# Demote an SBS server



## XTom_TomX (Jul 9, 2010)

Hello Team,
I have a new SBS server coming into my network, and as I already have a Domain Controller,
need to ensure that the SBS server plays nice with everyone.
I was thinking two methods:

1. Demote the SBS server

2. Or, even more simply, just turn off all of the DC services on the SBS server prior to joining it to the domain..

Question:
What is the flaw with method 2?

Thanks,

Tom


----------



## srhoades (May 15, 2003)

There is only one correct way to do this. You must add the SBS server into the existing domain and then transfer ALL the FSMO roles to the SBS server. SBS like no one else as its master, it is the epitome of Invictus.


----------



## XTom_TomX (Jul 9, 2010)

Thank you for your reply.
What if I simply turn off all the services, or as well, just not join it to the domain?
The scenario here is, this is a server being brought over by a new client who previously used it as the PDC, and for exchange, everything.
But at this time, all they need to use it for is a for a file server and applications.
I have read the documentation on integrating the SBS server into existing AD, but I don't wish to do this.
What do you think about simply turning off the services and/or uninstalling DNS, AD, DHCP, so forth on the SBS?


----------



## srhoades (May 15, 2003)

I don't remember the exact figures but If you don't join an SBS server to a domain after a certain number of days it will reboot itself on a schedule just to make you mad. Like I said, SBS plays second fiddle to no one, not installing AD is not an option with SBS.


----------



## XTom_TomX (Jul 9, 2010)

Yes,
It's seems that this is a sticky pickle.
However, I DID read that it will only start to reboot itself if it detects another domain
controller, which it would not if not on the domain..
However, I am worried that NOT joining it to the domain will have the same effect as you
stated.
Would you possibly have a link to some further documentation?
The only thing I could find was mentioning that IF you join to a domain..it will
reboot every hour.

Thanks again!


----------



## srhoades (May 15, 2003)

It's really not that hard to join it, transfer the FSMO roles, and demote the old server (unless it is a 2000 server). I'm not sure an SBS server would even be functional if it is not in a domain.


----------



## XTom_TomX (Jul 9, 2010)

Yes, indeed that would be ideal to demote it, however I am adding it to an existing network..
argggg..

methinks the client will have to unload his apps, and purchase win2008.
Grr.I just want to use it as a file server..
damn you Microsoft and your mixed role pricing!

Thanks man,

Tom


----------



## srhoades (May 15, 2003)

It's not so much the mixed role pricing it's that 2008 doesn't communicate well with 2000, at least that is what I gather from the articles I have read. At first it wasn't possible at all, apparently now the 2000 forest can be adprepped domainprepped to talk to 2008, perhaps you can keep both but you would still need to transfer all the roles to SBS.


----------



## mdl1983 (Jul 29, 2010)

SBS won't trust another domain, that doesn't mean it won't join domains with existing DC's.

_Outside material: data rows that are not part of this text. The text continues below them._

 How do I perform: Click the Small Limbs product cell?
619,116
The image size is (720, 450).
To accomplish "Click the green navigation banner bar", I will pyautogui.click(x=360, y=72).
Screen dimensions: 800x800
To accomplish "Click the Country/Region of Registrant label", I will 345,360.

There is an article here for SBS 2003, >> http://support.microsoft.com/kb/884453

SBS is heavy though if you're using it purely as a file server.


----------



## mdl1983 (Jul 29, 2010)

Oh, it would have to be a DC itself though as srhoades said...

Do you not have a spare licence for a redundant PC that you could use even if it's XP Pro (If it's just a file server), heck, even Windows Home Server could be a possible option (might get brownie points if you set up the server to take a backup of his machine too).

The author of the SBS 2008 Administrator's Companion cover the use of Home Server as a storage solution and promote it as much as they're allowed to in a book about SBS.


----------